• _Problem set_:
- a) From the follow-up counseling passage, copy everything from "According to American" down to "counseling to date.".
- b) Answer these questions from the follow-up counseling passage:
(i) Which organization's definition of follow-up counseling does it cite?
(ii) Besides being primary, chronic, and progressive, what does it say addiction is if left untreated?
(iii) According to the passage, what form does recovery come in, rather than a destination?
- c) List every word the follow-up counseling passage uses to characterize the disease of addiction.
***** Source text
Follow-up Counseling

It is often assumed that with the end of counseling sessions, the process of counseling ends as well, but this is not true. Follow up counseling holds a crucial role in the treatment process but is many a times ignored by both family and patient. Here this needs to be greatly emphasised that when talking about the disease of addiction, it is not only primary, chronic, progressive but also fatal, if left untreated and for which family and patient needs to work continuously.

According to American Psychological Association (APA), follow-up counseling can be defined as,

  1. the measures taken by a counselor or clinician in helping a client with ongoing problems or new manifestations of the original problems.
  2. an evaluation of a client’s progress and the effectiveness of counseling to date.
Psychotherapist

After the successful rehabilitation of the client and his departure from the indoor treatment, follow-up counseling continues to provide care to the client and helps in dealing effectively with everyday problems that arise. This form of counseling is a continuation of psychological support and aid provided to the client during his indoor stay and comes with a major goal of helping the client determine that recovery comes in the form of a journey and not a destination

A journey that sometimes may become difficult and lead to relapses even with best of treatment but with perpetuation of program in the form of follow-up counseling can help with minimal damage.  Sadly, with a casual approach of family and patient wherein it is strongly believed that once the rehabilitation is completed, there is no dire need for continuing the treatment program has frequently led to casualty.
**********
***** Dataset extract
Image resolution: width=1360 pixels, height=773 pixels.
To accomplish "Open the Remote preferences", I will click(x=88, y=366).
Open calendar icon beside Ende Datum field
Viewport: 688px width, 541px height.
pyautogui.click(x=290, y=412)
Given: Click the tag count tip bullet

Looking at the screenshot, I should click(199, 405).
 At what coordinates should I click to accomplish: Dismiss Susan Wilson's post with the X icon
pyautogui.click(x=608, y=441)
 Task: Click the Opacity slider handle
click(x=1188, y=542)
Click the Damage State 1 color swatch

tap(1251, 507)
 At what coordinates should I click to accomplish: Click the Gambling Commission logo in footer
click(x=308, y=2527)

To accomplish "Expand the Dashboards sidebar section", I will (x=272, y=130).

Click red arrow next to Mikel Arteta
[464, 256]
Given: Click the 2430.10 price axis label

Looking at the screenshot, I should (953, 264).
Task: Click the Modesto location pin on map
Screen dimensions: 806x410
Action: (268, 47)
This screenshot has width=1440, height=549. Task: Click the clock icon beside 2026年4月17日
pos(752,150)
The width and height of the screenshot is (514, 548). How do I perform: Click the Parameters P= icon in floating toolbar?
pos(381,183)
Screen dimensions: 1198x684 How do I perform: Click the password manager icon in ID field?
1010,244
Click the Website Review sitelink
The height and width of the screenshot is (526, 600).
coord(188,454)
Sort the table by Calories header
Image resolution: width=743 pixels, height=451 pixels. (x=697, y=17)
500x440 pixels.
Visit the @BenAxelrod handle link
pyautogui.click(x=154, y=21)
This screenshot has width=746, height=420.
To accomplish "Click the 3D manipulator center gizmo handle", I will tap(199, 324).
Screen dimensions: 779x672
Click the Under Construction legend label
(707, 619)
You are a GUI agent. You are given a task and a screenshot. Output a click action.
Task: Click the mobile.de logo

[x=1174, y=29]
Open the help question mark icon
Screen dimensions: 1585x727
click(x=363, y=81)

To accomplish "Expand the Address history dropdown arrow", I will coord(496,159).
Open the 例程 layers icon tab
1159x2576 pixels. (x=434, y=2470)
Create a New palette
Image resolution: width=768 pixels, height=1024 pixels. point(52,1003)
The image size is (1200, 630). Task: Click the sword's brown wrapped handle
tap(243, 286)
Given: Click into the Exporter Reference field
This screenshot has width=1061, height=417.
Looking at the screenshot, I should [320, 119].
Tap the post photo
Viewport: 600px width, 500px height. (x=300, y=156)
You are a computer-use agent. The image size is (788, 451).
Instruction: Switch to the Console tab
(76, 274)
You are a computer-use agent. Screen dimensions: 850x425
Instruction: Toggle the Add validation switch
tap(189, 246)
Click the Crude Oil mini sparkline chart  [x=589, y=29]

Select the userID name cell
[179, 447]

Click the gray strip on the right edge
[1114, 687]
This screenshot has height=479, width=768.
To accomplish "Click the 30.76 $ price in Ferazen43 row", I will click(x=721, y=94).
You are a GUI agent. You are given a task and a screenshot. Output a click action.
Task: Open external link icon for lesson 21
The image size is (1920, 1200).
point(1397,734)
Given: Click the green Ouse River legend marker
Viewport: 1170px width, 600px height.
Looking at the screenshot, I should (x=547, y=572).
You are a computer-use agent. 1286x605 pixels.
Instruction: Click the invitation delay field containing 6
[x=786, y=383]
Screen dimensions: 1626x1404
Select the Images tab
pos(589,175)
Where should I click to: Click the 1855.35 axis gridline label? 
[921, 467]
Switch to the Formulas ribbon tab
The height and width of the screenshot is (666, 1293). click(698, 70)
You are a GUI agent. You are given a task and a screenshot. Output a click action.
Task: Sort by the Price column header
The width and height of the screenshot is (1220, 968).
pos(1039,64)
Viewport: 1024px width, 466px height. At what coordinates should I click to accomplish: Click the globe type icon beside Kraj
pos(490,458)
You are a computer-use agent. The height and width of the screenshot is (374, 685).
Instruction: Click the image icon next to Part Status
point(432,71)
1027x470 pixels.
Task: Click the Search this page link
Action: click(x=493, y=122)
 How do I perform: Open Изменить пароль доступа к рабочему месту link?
**********
• _Answers by item_:
- a)
According to American Psychological Association (APA), follow-up counseling can be defined as,

  1. the measures taken by a counselor or clinician in helping a client with ongoing problems or new manifestations of the original problems.
  2. an evaluation of a client’s progress and the effectiveness of counseling to date.

- b)
(i) The American Psychological Association (APA)
(ii) Fatal
(iii) A journey

- c) Primary, chronic, progressive, fatal (if left untreated)